Immigration et fécondité.
Notre nation, même si elle est la plus féconde d’Europe avec l’Irlande, a besoin de l’immigration pour produire, et pour reproduire son modèle social.
Cela inquiète une partie de nos concitoyens. Beaucoup prétendent que notre système de protection sociale représente une invitation à l’immigration massive. Pourtant, bon nombre de candidats à l’immigration préfèrent le Royaume-Uni, qui n’a rien d’un paradis social.
Il reste que nos systèmes sociaux ne pourraient faire face à une arrivée massive d’immigrés sur notre territoire. Ce n’est pas un jugement de valeur, mais une réalité économique.
L’immigration choisie
« Démocratie », « liberté », « laïcité », « justice »… ces mots puissants constituent, avec d’autres, notre patrimoine. C’est notre richesse sociale commune, acquise par l’amour du progrès, le goût pour la solidarité. Pour cela, il a fallu lutter, résister. D’autres mots précieux tels que « devoir », « patrie », « drapeau » ont donné un sens à tous ces combats pour une nation plus proches de nos aspirations.
Hier, c’est la collectivité nationale qui était le grand gagnant de l’immigration.
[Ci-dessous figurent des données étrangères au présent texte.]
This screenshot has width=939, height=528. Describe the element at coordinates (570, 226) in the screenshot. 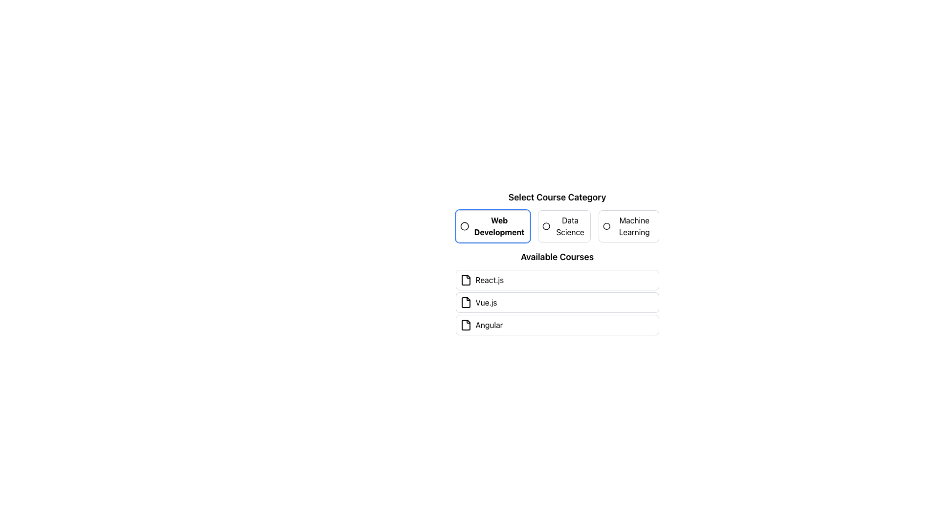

Celle-ci garantissait une main d’œuvre bon marché, corvéable à souhait, mais aussi porteuse d’évolution pour la nation et créatrice de richesse.
Aujourd’hui, l’immigration représente un coût aux yeux de nos compatriotes. Il n’en est rien à terme, bien au contraire. Au-delà de l’accueil sur notre territoire des immigrés qui fuient leur terre pour des raisons multiples, nous devons nous attacher à intégrer au mieux dans notre modèle social ceux qui sont en mesure de le faire et ont la volonté de le faire.
Le débat que lance Eric Besson a pour vocation de réaffirmer ce qui nous rassemble, de réfléchir en profondeur à ce que nous sommes, aux différentes façons de pérenniser notre pacte social. Comme il sera nécessaire de compter sur l’immigration pour sauvegarder notre nation, le peuple français doit affirmer son socle, son postulat social, ses valeurs partagées, son patrimoine identitaire en somme, sans crainte, sans complexe, sans état d’âme. Pourquoi faudrait-il se taire ?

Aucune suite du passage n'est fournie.